Midnight Boom, The Kills (EMI) – Nos últimos meses, a dupla formada pelo guitarrista inglês Jamie Hince e pela cantora americana Alison Mosshart freqüentou mais as páginas dos tablóides do que as dos semanários musicais. Isso porque Hince é o atual noivo da modelo Kate Moss, cujo talento para se envolver em encrencas é ainda superior ao seu talento nas passarelas. Em vista da qualidade do Kills, trata-se de uma pena. A dupla aproveita as melhores influências de nomes como The White Stripes (a guitarra enfurecida) e PJ Harvey (os vocais gritados) e acrescenta a elas uma bateria eletrônica inspirada no hip hop. O encontro desses elementos rende canções animadas, como Tape Song e Cheap and Cheerful.

 

DVD

O Retrato de Jennie (Portrait of Jennie, Estados Unidos, 1948. Versátil) – Um dos muitos desterrados alemães que fizeram carreira em Hollywood a partir dos anos 30, o diretor William Dieterle (1893-1972) tinha uma biografia romanesca: caçula de nove irmãos, foi pobre como rato de igreja e trabalhou em ferros-velhos antes de se tornar ator de teatro – e, depois, virar galã nos filmes do produtor Max Reinhardt e finalmente cineasta, função em que estreou dirigindo Marlene Dietrich. Apesar de seu pendor para o melodrama, Dieterle aproveitava em seus filmes muito de sua experiência pessoal e de sua convivência com os expressionistas alemães. Esses elementos é que distinguem este Retrato de Jennie, em que Jennifer Jones faz uma mulher misteriosa que inspira o pintor interpretado por Joseph Cotten e assim o tira da penúria.

 

LIVROS

Dulce Helfer/Ag.RBS
Noll: os desejos subterrâneos da meia-idade

Acenos e Afagos, de João Gilberto Noll (Record; 208 páginas; 32 reais) – Autor de Harmada e Fúria do Corpo, neste novo romance o gaúcho João Gilberto Noll narra a história de um homem de meia-idade em crise de consciência, que abandona uma vida monótona em Porto Alegre para buscar sua verdadeira identidade e suas paixões mais viscerais. Elementos de realismo e de loucura se misturam em descrições vívidas de sensações, cores, sentimentos, enquanto o protagonista por vezes se entrega à libido ou, em outros momentos, apenas fantasia a realização de seus desejos subterrâneos. Noll cria assim uma espécie de penumbra, na qual o homem aparece como um ser aprisionado pela moral. Leia trecho.

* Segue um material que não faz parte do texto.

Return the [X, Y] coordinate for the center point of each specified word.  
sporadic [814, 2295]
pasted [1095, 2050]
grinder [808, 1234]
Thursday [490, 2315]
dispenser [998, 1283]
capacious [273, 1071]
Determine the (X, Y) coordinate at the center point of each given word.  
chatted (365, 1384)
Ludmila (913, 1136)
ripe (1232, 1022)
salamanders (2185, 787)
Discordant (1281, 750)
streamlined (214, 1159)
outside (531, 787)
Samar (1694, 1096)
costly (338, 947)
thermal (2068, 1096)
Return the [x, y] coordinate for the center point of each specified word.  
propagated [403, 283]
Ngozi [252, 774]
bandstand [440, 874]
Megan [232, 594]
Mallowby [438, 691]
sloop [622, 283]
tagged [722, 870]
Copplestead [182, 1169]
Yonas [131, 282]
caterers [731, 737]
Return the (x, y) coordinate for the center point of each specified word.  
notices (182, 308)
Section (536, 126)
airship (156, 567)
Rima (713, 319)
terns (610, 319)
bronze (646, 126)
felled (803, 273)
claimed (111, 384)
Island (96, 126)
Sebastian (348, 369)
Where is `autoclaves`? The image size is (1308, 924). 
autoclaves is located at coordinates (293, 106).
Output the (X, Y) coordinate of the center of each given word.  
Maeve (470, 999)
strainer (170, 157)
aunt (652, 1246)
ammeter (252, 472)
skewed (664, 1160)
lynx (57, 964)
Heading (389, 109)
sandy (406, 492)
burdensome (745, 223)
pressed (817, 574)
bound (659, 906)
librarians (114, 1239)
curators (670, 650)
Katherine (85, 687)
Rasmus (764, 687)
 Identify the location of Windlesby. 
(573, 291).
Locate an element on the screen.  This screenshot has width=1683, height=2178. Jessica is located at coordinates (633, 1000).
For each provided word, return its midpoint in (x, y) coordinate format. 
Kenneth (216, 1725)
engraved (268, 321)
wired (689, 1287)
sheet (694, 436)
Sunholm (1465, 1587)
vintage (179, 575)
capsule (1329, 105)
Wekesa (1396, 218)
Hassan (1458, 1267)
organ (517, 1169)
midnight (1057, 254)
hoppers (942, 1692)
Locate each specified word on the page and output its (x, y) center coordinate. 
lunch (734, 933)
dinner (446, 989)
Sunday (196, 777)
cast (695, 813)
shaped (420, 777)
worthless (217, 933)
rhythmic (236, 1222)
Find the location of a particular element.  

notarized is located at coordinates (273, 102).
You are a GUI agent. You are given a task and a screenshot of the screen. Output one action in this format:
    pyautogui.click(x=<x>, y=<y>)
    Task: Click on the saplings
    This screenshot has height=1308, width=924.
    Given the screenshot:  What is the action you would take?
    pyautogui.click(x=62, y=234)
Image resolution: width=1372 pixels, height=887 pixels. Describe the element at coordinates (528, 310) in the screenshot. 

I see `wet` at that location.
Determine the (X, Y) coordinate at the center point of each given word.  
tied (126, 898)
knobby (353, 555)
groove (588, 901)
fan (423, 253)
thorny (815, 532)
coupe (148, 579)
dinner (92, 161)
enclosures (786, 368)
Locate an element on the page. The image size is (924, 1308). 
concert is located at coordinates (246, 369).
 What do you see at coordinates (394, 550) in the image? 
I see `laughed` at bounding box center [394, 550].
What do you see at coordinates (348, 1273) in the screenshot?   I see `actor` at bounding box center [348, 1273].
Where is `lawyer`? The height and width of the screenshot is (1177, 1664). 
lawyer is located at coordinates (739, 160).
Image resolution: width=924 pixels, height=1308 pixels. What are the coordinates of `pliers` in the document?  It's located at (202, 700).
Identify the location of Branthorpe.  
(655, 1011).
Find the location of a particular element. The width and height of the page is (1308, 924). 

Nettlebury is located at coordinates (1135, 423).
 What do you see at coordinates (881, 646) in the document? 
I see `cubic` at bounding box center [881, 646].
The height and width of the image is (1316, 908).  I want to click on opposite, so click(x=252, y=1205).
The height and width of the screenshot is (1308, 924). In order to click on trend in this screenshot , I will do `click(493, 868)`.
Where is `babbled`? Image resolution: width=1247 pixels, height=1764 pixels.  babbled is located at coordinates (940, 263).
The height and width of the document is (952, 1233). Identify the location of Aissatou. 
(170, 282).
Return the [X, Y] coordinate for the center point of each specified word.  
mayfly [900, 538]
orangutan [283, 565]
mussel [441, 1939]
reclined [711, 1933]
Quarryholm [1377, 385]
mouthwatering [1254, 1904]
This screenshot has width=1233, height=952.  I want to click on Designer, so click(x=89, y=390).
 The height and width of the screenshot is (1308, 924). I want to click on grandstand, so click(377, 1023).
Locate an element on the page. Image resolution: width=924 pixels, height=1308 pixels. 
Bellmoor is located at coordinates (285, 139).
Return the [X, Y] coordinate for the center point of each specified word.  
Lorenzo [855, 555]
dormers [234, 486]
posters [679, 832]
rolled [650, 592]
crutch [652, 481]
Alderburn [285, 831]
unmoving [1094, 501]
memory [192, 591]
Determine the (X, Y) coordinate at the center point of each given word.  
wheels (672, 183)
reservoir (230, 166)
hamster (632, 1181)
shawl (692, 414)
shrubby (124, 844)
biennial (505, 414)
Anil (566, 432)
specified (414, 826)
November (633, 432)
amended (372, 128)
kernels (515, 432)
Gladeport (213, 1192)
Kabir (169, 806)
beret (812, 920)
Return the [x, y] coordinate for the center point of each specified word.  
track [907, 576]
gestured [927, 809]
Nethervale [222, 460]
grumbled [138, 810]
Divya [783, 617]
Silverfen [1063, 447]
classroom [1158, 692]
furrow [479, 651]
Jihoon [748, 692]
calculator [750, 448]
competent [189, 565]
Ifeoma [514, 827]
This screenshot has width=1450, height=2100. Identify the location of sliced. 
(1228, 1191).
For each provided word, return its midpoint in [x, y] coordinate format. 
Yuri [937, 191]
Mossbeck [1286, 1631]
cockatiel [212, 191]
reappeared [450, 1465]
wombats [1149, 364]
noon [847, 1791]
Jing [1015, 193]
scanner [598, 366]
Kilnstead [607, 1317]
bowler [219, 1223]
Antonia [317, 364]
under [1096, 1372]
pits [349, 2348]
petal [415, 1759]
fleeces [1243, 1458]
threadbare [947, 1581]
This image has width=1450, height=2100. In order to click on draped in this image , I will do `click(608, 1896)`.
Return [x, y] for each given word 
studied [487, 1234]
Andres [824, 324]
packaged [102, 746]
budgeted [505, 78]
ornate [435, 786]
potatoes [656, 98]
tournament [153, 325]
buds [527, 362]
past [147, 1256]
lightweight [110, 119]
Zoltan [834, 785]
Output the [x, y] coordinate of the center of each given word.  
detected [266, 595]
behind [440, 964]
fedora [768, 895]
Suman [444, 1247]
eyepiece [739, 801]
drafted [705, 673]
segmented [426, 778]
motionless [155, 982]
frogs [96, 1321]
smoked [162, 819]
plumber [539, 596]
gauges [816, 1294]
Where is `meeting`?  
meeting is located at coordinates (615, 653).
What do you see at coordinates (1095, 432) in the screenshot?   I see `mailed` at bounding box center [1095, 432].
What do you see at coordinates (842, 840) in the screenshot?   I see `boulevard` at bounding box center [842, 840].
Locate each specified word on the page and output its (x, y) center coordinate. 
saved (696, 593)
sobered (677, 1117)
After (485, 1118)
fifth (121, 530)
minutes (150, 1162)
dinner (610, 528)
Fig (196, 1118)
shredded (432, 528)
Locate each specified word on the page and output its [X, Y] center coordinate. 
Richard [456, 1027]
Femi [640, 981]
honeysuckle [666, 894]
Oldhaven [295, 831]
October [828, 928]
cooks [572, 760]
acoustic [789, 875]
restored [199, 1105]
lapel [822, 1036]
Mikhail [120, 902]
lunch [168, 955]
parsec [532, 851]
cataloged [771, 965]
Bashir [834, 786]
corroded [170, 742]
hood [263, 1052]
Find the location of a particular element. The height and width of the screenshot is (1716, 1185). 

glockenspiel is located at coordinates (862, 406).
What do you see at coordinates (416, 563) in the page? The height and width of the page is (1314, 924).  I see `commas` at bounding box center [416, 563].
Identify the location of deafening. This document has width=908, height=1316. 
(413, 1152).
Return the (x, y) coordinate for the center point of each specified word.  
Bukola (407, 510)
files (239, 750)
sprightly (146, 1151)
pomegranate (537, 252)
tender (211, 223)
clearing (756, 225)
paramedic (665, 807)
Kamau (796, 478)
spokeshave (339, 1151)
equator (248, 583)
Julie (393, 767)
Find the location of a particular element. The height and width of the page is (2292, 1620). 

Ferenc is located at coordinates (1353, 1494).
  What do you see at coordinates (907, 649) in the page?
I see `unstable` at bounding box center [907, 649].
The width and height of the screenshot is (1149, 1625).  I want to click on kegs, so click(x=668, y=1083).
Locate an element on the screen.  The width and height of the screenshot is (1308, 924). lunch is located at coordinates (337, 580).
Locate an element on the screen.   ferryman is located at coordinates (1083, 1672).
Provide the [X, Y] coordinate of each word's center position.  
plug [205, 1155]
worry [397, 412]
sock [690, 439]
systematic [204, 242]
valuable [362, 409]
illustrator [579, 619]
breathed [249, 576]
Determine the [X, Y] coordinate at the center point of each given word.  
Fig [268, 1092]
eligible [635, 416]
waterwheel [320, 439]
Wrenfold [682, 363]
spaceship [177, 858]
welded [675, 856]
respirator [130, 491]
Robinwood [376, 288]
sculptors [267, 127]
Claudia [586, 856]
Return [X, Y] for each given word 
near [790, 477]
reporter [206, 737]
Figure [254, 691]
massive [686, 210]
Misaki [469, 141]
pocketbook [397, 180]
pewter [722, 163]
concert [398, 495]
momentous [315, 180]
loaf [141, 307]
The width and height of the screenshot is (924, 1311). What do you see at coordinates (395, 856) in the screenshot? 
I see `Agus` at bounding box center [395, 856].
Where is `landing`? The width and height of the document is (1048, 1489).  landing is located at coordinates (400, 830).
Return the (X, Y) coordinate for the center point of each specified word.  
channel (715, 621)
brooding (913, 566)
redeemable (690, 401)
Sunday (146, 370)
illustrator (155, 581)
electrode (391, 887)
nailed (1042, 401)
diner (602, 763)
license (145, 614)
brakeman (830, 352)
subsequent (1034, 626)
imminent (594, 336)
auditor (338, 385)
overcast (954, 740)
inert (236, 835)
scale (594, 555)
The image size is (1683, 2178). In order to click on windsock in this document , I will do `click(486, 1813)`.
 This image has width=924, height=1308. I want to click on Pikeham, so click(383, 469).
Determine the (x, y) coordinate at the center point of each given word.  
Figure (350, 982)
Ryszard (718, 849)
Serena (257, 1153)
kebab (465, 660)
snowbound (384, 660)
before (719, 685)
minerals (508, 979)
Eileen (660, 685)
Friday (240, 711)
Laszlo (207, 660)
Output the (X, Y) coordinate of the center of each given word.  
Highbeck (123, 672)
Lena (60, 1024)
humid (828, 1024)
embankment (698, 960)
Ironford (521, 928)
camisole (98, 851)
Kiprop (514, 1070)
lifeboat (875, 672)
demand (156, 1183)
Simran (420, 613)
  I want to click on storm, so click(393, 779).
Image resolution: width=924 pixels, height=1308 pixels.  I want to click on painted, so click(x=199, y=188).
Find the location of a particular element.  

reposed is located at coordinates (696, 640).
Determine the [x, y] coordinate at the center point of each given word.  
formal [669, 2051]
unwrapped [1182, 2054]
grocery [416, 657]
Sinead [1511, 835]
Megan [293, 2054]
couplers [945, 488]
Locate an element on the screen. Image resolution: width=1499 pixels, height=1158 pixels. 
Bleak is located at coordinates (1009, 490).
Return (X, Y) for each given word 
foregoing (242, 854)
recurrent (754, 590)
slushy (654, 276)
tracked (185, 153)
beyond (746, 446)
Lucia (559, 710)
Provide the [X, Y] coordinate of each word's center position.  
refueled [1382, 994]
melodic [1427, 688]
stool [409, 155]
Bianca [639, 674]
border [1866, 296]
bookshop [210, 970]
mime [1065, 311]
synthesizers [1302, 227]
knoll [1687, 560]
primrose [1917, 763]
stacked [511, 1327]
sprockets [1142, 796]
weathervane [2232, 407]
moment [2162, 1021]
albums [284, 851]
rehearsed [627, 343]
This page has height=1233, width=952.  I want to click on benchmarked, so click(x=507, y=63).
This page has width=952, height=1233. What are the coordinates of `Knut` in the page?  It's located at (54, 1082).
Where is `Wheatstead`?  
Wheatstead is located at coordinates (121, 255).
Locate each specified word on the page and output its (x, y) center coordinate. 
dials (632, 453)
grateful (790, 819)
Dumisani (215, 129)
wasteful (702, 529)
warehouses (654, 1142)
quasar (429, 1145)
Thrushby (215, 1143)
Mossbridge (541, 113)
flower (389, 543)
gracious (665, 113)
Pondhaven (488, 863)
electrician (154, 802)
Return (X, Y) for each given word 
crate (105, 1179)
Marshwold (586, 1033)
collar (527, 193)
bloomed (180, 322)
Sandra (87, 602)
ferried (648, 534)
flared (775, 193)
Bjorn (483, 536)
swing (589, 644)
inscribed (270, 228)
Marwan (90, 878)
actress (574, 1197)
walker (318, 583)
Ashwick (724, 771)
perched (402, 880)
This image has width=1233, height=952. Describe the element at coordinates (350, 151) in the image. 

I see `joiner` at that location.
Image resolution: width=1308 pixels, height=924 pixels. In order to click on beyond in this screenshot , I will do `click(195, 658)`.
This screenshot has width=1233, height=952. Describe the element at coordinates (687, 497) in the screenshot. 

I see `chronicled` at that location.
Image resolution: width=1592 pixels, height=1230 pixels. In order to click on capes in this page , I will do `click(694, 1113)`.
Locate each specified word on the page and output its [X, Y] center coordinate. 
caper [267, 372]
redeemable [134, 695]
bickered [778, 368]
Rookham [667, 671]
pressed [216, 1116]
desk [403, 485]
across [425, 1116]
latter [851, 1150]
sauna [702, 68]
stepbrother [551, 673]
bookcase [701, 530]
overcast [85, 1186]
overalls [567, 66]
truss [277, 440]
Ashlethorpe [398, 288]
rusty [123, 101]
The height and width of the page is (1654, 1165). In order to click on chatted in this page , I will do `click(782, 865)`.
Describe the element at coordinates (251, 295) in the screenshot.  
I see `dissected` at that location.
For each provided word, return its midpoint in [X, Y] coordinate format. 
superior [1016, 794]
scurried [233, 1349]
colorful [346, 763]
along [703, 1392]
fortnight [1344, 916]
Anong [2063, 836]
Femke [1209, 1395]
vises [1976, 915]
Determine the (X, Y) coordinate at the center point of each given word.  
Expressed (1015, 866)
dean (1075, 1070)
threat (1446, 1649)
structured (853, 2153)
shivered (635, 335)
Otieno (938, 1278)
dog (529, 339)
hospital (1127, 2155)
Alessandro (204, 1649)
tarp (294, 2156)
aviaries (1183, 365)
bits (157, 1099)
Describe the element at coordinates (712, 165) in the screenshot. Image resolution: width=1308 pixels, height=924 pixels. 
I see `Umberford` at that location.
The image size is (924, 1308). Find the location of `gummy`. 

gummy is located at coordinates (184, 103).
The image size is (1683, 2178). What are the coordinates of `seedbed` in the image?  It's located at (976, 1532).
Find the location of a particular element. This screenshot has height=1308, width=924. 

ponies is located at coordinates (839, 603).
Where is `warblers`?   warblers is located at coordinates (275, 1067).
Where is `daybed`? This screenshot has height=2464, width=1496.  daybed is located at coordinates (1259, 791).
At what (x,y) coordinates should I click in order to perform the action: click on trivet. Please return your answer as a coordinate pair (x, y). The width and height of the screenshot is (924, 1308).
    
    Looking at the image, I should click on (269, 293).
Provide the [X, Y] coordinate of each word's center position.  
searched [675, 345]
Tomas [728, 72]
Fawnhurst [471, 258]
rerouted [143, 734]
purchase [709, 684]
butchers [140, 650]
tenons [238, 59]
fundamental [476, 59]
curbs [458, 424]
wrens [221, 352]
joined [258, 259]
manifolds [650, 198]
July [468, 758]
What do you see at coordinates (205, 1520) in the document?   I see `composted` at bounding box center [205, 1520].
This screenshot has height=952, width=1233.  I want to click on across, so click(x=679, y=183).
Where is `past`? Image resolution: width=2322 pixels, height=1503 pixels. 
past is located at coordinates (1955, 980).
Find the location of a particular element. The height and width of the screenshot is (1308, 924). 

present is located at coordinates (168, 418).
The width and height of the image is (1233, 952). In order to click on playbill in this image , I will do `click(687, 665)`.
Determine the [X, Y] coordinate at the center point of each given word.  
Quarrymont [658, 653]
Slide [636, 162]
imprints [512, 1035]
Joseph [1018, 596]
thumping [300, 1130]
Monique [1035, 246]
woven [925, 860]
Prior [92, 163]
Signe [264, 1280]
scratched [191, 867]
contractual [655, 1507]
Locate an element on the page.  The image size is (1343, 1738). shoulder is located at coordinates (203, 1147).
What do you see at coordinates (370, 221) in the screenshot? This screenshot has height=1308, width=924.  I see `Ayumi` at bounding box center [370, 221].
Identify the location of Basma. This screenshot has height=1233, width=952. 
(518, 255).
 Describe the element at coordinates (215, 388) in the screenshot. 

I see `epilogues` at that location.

O Verão do Chibo, de Vanessa Bárbara e Emilio Fraia (Objetiva; 120 páginas; 23,90 reais) – O romance de estréia desses dois jovens jornalistas paulistanos, amigos de infância e colegas de universidade, trata dos ritos de passagem para a vida adulta. Entre homens barbudos de galochas, procissões de formigas suspeitas, besouros de personalidade forte e reis que moram dentro de laranjas gigantes, um garoto descreve suas aventuras, embrenhado num milharal com os amigos Cabelo e Bruno e seu irmão mais velho, Chibo. Ele não apenas recorda o sumiço repentino de Chibo, como percebe que também a sua infância está se perdendo com a chegada da adolescência.